--- ( on August 8, 2022 2:54 pm wrote:
> I found a lot interesting in this update:
> On the plus side, it's clear that there still remains some low-hanging fruit for the ARM ecosystem
> when compared to the x86 ecosystem, even in fairly basic things like special functions and BLAS.
> On the negative side, the SVE results seem disappointing. One can spin this in a few different ways (isolated
> loops won't show the size improvements from simpler loops without head and tails, as opposed to real large
> apps using large shared libraries; these are already vector-dense loops, whereas SVE should help more code
> that's less trivially vectorizable), and clearly the SVE optimization has only just begun.
> Still, somewhat disappointing results. (Except of course that himeno number. Given how
> much Phoronix pushes himeno, I look forward to seeing Michael try to justify this!)

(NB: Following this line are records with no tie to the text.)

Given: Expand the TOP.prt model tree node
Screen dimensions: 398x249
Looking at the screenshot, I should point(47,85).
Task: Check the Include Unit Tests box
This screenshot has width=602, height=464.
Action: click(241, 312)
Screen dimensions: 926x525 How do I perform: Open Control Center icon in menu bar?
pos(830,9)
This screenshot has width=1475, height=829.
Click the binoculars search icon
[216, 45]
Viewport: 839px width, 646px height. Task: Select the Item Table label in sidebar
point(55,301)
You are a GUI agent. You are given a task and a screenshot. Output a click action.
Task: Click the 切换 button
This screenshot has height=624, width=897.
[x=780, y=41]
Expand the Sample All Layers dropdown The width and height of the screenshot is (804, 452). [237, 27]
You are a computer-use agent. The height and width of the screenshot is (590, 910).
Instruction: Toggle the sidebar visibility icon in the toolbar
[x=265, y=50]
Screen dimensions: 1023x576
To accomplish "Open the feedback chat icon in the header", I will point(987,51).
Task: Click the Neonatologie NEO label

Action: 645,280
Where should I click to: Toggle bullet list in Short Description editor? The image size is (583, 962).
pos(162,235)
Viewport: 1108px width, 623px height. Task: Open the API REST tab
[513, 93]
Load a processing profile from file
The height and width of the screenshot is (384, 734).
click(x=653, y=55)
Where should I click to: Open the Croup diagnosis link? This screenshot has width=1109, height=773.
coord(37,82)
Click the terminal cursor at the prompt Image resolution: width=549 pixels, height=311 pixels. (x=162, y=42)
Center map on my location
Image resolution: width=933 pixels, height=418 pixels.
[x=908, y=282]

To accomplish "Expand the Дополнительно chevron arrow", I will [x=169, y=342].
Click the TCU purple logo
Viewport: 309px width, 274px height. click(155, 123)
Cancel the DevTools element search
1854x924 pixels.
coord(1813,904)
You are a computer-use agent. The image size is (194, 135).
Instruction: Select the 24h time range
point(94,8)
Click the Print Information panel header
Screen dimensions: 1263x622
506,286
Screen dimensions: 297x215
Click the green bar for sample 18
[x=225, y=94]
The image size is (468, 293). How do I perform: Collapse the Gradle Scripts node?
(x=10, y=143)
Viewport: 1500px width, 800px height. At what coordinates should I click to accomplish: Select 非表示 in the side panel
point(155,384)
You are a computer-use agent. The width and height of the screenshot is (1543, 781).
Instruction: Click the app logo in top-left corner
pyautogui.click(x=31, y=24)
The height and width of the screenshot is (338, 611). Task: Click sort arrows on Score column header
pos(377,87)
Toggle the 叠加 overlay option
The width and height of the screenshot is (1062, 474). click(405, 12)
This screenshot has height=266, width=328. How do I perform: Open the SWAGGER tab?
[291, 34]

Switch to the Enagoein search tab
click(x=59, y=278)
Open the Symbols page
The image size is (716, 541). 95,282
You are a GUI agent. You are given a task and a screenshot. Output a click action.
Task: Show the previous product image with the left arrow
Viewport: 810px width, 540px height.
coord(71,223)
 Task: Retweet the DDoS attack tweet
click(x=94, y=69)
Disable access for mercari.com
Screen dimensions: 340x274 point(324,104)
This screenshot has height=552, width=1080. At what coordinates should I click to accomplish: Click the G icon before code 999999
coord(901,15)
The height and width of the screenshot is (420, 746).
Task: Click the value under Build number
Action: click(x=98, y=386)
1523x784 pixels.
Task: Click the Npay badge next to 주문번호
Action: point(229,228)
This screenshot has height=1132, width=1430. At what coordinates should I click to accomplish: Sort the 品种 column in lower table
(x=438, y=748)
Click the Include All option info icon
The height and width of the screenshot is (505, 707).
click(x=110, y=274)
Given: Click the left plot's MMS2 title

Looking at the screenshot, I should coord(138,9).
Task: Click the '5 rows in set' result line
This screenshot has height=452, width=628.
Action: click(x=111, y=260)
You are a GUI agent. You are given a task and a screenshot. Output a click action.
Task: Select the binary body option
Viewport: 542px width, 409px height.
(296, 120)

If anything I think it shows the opposite - himeno has a large, easily vectorizable inner loop with contagious accesses. But looking at the autovectorizer output, it's doing 1.4 loads per vector op. Without actually running it on a Neoverse-V1, I'd hazard a guess that the NEON version is saturating the 5-wide decode. So it's a perfect use case for wider ALUs (and more load bandwidth), rather than fancy instructions.

The only fancy instruction the SVE version really benefits from is reg+reg addressing in 256-bit wide contiguous vector loads; NEON's LDP only supports immediate offsets.

> Perhaps hoping for better loops in generic code requires
> SVE2 and we can't hope for much of that with just SVE?

Which instructions are you thinking of? I don't see much in SVE2 that would be very useful to autovectorization / SPMD.